# [TRECHO SELECIONADO]
Preliminarmente, quero abrir este depoimento-testamento com a frase de Nelson Rodrigues a respeito de autobiografias: “A gente se olha no espelho e se vê num vitral.” Isto posto, passemos ao questionário.

A – Ficha pessoal

Nome: Renato José Costa Pacheco
Data e local de nascimento: 16 de dezembro de 1928, Vitória, Espírito Santo
Formação acadêmica: Bacharel em Direito, Licenciado em História, Mestre em Ciências e Livre-docente da UFES.
Profissão: Fui jornalista, professor, advogado e magistrado. Hoje sou somente escritor e, eventualmente, professor.
Endereço para contacto: Rua Eudálio Fontes Correia 244, Mata da Praia, Vitória ES 29065-400.

B – Universo pessoal e início de carreira



1. Descreva sua infância e sua vida escolar.

# [REQUISITOS DO PROBLEMA]
Segundo o trecho selecionado, em que data e cidade nasceu Renato José Costa Pacheco? Por favor, baseie-se somente no trecho selecionado.

# [Itens para localizar itens exibidos]
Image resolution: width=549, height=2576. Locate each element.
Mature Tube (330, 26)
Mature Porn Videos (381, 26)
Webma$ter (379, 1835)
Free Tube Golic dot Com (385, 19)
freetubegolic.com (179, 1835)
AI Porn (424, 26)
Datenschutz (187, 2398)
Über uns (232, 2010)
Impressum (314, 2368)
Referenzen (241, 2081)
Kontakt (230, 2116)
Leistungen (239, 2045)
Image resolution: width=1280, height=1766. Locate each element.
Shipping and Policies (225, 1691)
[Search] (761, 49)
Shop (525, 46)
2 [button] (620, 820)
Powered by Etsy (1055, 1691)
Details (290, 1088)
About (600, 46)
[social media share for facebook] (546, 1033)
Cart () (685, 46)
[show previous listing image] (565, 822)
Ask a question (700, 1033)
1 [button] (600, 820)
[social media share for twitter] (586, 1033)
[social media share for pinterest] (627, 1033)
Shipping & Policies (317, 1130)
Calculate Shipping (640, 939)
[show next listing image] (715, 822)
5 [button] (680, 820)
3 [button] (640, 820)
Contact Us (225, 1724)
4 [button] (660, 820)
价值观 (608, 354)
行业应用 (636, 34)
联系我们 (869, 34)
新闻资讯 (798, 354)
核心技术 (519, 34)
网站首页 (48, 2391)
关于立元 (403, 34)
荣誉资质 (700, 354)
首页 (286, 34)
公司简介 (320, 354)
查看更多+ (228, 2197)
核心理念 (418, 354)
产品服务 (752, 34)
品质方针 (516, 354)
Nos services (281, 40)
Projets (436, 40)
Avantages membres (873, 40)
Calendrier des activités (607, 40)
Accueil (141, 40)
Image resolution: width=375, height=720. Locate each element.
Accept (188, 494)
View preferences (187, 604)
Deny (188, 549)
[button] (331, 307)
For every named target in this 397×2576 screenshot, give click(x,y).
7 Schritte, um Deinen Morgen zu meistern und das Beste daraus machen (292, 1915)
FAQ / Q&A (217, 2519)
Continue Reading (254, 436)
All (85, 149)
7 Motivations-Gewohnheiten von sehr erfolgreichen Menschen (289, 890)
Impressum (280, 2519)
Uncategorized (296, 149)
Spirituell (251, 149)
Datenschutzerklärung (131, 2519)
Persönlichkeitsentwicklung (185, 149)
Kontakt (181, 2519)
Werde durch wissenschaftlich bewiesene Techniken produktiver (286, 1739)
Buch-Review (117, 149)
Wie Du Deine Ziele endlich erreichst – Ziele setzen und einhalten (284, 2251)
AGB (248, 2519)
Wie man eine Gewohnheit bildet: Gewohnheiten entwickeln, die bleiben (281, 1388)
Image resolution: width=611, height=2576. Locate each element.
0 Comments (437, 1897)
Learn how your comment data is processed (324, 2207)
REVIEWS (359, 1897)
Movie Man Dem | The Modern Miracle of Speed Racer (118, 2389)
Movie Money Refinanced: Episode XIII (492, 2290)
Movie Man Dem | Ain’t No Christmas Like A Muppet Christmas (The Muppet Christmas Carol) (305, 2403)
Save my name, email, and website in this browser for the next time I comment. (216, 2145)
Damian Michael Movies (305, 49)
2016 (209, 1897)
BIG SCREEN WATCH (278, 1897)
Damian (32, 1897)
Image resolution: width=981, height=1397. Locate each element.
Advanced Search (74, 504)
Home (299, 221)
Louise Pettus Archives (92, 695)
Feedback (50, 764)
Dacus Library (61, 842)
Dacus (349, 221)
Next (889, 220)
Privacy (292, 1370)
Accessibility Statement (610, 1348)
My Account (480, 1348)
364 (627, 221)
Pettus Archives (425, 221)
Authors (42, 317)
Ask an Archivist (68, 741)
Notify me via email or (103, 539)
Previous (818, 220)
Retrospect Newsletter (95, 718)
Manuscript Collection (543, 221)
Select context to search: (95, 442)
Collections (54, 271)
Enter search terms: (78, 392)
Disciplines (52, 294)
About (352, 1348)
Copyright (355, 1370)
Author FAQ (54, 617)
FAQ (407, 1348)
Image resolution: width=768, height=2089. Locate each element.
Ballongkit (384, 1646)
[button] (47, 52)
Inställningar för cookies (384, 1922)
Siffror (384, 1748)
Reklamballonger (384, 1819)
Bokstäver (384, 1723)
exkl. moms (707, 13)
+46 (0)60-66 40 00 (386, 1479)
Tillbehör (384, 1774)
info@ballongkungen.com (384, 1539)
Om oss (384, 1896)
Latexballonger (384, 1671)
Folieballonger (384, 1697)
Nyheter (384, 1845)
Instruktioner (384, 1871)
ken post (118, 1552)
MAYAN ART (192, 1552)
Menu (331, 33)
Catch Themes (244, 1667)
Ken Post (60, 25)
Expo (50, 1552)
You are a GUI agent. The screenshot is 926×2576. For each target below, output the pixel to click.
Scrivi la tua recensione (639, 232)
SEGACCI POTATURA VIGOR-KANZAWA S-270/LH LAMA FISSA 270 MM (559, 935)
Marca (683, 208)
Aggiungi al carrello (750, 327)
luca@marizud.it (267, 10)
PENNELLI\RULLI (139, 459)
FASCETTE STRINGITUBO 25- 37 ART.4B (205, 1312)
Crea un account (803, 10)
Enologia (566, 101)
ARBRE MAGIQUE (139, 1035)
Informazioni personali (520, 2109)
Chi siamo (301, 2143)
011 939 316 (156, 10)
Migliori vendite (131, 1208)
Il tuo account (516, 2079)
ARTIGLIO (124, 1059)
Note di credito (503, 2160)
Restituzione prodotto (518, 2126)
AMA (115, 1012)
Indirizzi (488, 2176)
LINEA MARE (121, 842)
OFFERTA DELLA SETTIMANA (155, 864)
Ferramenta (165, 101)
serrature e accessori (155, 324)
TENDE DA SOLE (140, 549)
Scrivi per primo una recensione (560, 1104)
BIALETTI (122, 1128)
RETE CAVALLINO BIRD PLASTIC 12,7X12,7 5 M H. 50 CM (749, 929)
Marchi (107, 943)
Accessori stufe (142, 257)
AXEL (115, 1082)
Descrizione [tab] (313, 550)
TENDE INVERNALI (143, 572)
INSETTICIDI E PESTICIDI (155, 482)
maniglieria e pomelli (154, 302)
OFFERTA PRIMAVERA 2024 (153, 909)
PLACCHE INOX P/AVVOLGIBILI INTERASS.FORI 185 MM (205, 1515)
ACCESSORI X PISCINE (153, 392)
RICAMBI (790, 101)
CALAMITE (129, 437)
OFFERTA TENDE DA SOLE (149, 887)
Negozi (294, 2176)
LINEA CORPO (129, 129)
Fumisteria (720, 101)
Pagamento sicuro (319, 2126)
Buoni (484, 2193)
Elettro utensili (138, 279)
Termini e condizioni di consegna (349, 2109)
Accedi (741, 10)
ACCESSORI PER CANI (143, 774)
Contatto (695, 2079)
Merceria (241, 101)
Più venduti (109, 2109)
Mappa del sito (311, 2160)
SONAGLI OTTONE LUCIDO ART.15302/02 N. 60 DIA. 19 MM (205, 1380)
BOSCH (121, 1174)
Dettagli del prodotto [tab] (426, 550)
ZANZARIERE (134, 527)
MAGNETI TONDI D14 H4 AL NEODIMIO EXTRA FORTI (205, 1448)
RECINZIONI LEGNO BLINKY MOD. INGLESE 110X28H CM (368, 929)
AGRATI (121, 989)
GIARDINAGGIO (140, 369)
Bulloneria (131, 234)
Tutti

# [RESPOSTA]
Em 16 de dezembro de 1928, em Vitória, Espírito Santo.